Bourbon – Whiskey – stuff made in Kentucky that people drink a lot – that was the mission today. First stop, Jim Beam Distillery
for a tour and tasting. Located just off interstate 65 south of Louisville is the place where they make a LOT of this bourbon. Our tour started at 9:30 and lasted about 90 minutes. They have been making whiskey since 1795 – ok, there was a break because of that stupid law in the 20’s – but basically continuously for over 200 years.
Here’s the deal, we are not bourbon drinkers – scotch is more to our liking. However, the process is really very similar. Start with a “secret” mix of corn, rye and barley malt
– add some Kentucky water and let it ferment for a while. The natural yeast of the barley creates the fermentation lasting several days.
Once complete, the mix tastes like a rich beer. This beer travels into a 65-foot tall column still. Heated to about 200 degrees – enough to turn the alcohol into a vapor but not so hot that the beer boils. The vapor then turns back into a liquid. This resulting “low wine” is about 125 proof. From the column till, the low wine flows into a ‘doubler’, similar to a pot still, for a second distillation. When the vapor condenses into what’s then called “high wine” it’s less then 160 proof.
After distilling, the high wine is put into brand new charred oak barrels – always new and always American oak. The oak barrels are toasted to what is called an “alligator char” that is they are fired enough that the insides take on the scaly, bumpy look of a gator’s skin.
The law in Kentucky says you have to age in barrel for 2 years.
The basic “white label” Jim Beam that is sold worldwide gets aged for four years. Some barrels become ‘special’ and age longer resulting in different blends and labels and of course a price impact.
During the tour there was an opportunity to create your own bottle – well, not really, you got to “rinse” the bottle,
put it on the line for filling and then once filled and the wax installed you got to personalize the wax. This was on the single barrel line of the Knob Creek Bourbon. Needless to say I did this.
After our tour through the both the small batch processing buildings and through a portion of the big building we ended up in the tasting room where we sampled three different products.
Janeen and I sampled several
but decided the one we liked was Baker’s. This is not for the faint of heart for sure, as it is 107 proof and according to our guide, Olivia, most like a scotch. This is small batch bourbon and aged 7 years. It is named after the grandnephew of Jim Beam. Janeen also liked the Basil Hayden’s another small batch bourbon. Both of these could find it’s way into our drink glasses.
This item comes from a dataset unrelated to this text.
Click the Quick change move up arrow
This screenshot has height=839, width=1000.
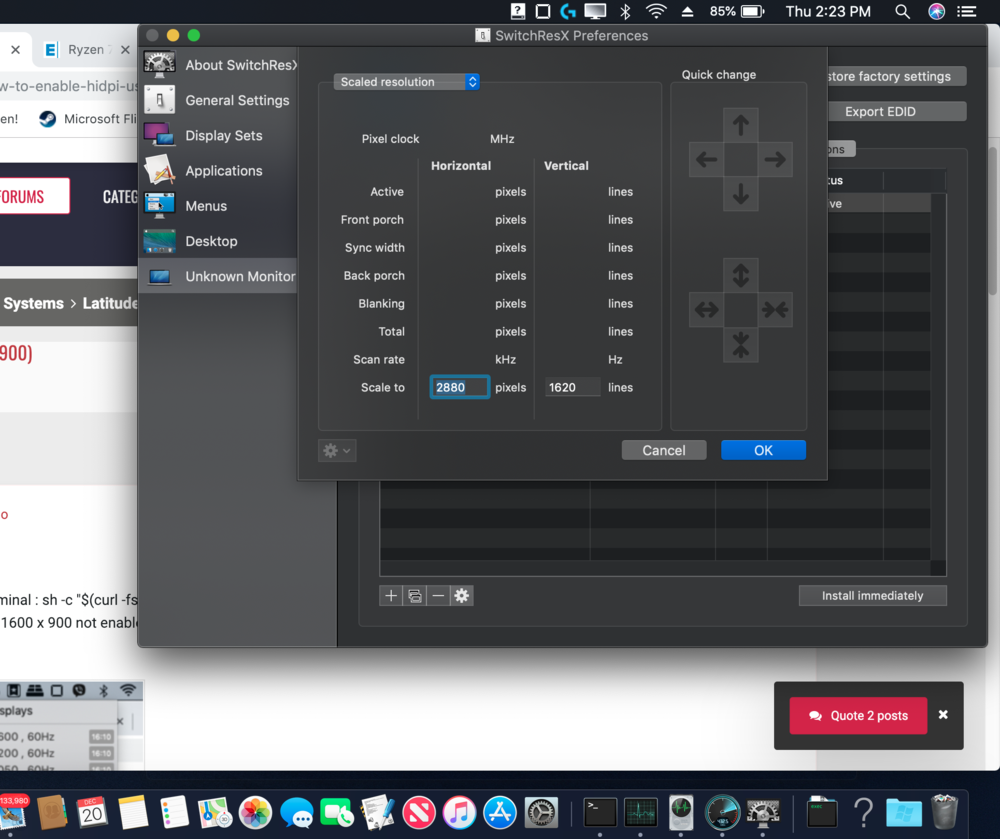click(740, 125)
Just down the road from Jim Beam is Forest Edge Winery.
Sure, wine in Kentucky you say.
Well big surprise, they IMPORT all of the grapes from California, Washington and New York in refrigerated trucks. Wine was OK – nothing really special although we did pick up a bottle of the Rose for later consumption.
While at Forest Edge, we asked the guy in the tasting room, Josh, where else we might visit. He suggested stopping at Bernheim Arboretum and Research Forest
just down the road. We did, drove around the area and enjoyed the lovely forest, plantings and
wild life. Founded by a German immigrant, Isacc Bernheim,
the place as been around for a while resulting in a 600-acre arboretum with over 8,000 varieties of trees, shrubs and other plantings.
It was a nice break in the otherwise world of alcohol.